» ФРАГМЕНТ ТЕКСТА:
# # # # #
ДАВШИ СЛОВО, КРЕПИСЬ
Если бы Александр Христофорович интересовался литературными новинками, то он бы знал, что Пушкин далеко не всегда держит обещание. И делает это вовсе не из легкомыслия. Как произошло, например, в истории с Петром Андреевичем Вяземским - ближайшим другом и в годы южной ссылки едва ли не душеприказчиком поэта.
К моменту освобождения именно ему Пушкин был обязан половиной своей популярности. Когда император Александр I отправил поэта в Кишинев, тот никому не был интересен, кроме своих же молодых крикунов. Четыре года, проведенные в ссылке, фактически создали ему имя. Кто бы мог подумать, что шалопай так распишется! Поначалу ныл из Кишинева, ныл и из Крыма. Ни друзей, ни забав. Потом пообвыкся, стал со скуки марать бумагу. Пока в столицу шла мелочь, ею тешились барышни и молодые офицеры. Денег на безделках не заработать. Но когда появились "Братья разбойники", "Кавказский пленник" и "Бахчисарайский фонтан", этим уже можно было торговать.
# # # # #
» СОХРАНЁННЫЕ ЗАПИСИ:

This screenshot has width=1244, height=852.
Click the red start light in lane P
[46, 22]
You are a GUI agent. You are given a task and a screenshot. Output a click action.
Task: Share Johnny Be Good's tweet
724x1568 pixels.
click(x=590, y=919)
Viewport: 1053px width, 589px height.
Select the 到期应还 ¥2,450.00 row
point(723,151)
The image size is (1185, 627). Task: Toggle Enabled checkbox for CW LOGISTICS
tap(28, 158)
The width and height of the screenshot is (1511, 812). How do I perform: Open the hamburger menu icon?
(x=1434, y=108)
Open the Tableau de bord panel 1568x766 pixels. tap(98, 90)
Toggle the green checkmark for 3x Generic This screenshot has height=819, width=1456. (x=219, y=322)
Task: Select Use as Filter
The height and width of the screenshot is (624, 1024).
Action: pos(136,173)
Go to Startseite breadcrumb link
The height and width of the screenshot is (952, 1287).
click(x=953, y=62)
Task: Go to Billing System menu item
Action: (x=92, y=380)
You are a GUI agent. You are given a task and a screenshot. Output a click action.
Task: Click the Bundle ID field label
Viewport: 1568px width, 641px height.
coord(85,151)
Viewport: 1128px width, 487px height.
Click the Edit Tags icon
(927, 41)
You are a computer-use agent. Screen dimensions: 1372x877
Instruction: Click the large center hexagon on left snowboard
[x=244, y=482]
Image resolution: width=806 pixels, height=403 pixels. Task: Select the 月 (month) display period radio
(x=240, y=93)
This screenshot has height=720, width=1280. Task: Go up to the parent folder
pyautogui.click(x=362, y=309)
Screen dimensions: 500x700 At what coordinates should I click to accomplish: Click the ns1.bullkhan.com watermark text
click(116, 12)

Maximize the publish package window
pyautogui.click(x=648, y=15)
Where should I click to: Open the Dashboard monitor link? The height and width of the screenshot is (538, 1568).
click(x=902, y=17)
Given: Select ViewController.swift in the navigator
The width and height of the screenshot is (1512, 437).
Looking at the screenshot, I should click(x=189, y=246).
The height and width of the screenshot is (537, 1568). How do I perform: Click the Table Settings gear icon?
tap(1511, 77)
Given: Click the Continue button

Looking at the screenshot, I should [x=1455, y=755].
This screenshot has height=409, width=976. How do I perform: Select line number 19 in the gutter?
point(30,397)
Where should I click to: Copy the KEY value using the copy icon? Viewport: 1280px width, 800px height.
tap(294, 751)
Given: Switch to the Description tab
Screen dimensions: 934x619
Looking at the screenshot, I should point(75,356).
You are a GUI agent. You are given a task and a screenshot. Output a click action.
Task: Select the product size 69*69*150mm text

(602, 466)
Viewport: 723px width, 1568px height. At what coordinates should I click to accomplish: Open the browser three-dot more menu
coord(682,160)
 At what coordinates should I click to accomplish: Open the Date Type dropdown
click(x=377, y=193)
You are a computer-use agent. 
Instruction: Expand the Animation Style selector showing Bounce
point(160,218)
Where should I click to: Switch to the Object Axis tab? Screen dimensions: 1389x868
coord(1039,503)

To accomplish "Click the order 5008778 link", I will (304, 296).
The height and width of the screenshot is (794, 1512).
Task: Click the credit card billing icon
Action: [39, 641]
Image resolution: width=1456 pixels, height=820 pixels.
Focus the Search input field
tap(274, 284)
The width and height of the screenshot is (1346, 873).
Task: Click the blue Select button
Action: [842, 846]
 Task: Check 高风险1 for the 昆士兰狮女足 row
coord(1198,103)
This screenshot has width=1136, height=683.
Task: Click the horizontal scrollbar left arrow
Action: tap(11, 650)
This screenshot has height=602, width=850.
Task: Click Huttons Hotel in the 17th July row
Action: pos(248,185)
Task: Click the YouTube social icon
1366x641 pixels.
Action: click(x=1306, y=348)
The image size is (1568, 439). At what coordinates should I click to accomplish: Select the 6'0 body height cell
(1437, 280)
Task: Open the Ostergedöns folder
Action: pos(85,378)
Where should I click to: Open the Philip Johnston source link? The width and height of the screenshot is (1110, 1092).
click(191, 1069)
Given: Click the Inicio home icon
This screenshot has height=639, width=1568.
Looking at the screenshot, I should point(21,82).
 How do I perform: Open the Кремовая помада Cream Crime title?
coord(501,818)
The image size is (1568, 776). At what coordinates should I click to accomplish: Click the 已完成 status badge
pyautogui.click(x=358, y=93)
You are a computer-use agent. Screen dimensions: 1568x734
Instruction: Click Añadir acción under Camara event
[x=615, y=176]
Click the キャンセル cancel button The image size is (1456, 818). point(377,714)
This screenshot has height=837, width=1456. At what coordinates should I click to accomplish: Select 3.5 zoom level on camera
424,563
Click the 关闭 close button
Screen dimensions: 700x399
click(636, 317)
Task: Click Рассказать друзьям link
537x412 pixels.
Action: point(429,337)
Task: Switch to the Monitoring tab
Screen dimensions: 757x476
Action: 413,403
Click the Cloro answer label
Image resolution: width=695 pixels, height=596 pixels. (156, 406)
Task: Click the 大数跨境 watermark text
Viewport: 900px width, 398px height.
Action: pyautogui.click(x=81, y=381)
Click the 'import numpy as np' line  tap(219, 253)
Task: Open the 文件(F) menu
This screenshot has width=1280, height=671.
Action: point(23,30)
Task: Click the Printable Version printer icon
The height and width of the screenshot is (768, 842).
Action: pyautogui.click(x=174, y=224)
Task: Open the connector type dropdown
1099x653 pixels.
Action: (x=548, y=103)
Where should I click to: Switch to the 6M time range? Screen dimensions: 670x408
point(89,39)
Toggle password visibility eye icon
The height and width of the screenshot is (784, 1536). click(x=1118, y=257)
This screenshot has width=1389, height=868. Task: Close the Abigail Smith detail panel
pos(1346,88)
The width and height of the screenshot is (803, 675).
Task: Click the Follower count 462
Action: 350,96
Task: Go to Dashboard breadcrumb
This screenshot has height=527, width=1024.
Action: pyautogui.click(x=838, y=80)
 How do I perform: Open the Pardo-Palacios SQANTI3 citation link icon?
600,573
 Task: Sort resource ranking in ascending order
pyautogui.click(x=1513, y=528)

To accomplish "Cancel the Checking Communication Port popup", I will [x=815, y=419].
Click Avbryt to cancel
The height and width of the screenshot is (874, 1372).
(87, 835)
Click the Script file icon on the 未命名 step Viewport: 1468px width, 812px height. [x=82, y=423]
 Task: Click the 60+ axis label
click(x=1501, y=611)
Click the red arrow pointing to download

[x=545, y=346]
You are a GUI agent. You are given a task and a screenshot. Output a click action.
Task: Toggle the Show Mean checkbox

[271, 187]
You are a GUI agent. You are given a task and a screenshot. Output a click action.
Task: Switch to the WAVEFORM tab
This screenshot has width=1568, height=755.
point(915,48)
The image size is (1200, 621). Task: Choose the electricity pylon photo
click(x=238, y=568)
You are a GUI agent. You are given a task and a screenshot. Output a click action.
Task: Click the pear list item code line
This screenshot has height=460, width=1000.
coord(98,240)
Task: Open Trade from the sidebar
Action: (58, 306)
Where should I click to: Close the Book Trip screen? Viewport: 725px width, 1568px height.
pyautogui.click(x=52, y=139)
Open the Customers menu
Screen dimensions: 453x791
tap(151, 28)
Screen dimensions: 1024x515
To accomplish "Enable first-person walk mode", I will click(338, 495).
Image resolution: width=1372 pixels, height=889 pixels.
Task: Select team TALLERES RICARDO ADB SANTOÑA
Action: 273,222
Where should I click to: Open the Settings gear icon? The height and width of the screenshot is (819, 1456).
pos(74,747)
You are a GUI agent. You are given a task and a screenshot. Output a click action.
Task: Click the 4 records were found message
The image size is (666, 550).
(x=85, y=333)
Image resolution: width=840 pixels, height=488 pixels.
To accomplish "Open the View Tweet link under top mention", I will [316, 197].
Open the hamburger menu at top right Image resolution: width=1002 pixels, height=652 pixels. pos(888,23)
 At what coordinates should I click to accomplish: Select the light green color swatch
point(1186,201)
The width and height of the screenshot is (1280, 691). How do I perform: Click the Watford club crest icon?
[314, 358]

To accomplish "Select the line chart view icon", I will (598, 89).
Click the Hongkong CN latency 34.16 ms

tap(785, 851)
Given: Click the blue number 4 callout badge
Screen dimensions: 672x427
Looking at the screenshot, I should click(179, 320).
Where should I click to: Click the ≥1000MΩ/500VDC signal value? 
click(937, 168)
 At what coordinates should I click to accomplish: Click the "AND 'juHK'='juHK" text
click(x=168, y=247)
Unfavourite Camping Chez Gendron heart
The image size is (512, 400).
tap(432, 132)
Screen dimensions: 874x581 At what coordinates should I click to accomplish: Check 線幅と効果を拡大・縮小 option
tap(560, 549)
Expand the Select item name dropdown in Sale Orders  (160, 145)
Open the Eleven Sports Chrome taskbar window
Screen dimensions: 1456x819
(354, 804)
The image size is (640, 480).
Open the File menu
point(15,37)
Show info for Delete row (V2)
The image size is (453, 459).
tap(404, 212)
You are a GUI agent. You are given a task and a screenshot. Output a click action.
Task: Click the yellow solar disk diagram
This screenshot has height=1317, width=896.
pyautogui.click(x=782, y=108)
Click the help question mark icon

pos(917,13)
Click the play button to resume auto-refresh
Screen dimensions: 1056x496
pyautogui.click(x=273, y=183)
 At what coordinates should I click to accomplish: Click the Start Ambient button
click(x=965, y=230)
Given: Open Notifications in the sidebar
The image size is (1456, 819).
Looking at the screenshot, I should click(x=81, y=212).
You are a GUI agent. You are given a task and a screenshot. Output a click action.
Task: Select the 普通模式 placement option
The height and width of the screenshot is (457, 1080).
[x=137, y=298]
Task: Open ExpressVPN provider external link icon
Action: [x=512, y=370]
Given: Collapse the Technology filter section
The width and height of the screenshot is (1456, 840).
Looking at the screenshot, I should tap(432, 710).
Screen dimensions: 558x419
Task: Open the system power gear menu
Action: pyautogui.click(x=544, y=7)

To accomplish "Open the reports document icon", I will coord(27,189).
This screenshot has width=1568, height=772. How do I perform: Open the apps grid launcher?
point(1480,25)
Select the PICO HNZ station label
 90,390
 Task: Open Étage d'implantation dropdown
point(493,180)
# # # # #
» УСЛОВИЕ ЗАДАЧИ: Выведите без изменений отрывок из текста о Пушкине между словами «К моменту освобождения» и «можно было торговать.» включительно.

» РЕШЕНИЕ ЗАДАЧИ:
К моменту освобождения именно ему Пушкин был обязан половиной своей популярности. Когда император Александр I отправил поэта в Кишинев, тот никому не был интересен, кроме своих же молодых крикунов. Четыре года, проведенные в ссылке, фактически создали ему имя. Кто бы мог подумать, что шалопай так распишется! Поначалу ныл из Кишинева, ныл и из Крыма. Ни друзей, ни забав. Потом пообвыкся, стал со скуки марать бумагу. Пока в столицу шла мелочь, ею тешились барышни и молодые офицеры. Денег на безделках не заработать. Но когда появились "Братья разбойники", "Кавказский пленник" и "Бахчисарайский фонтан", этим уже можно было торговать.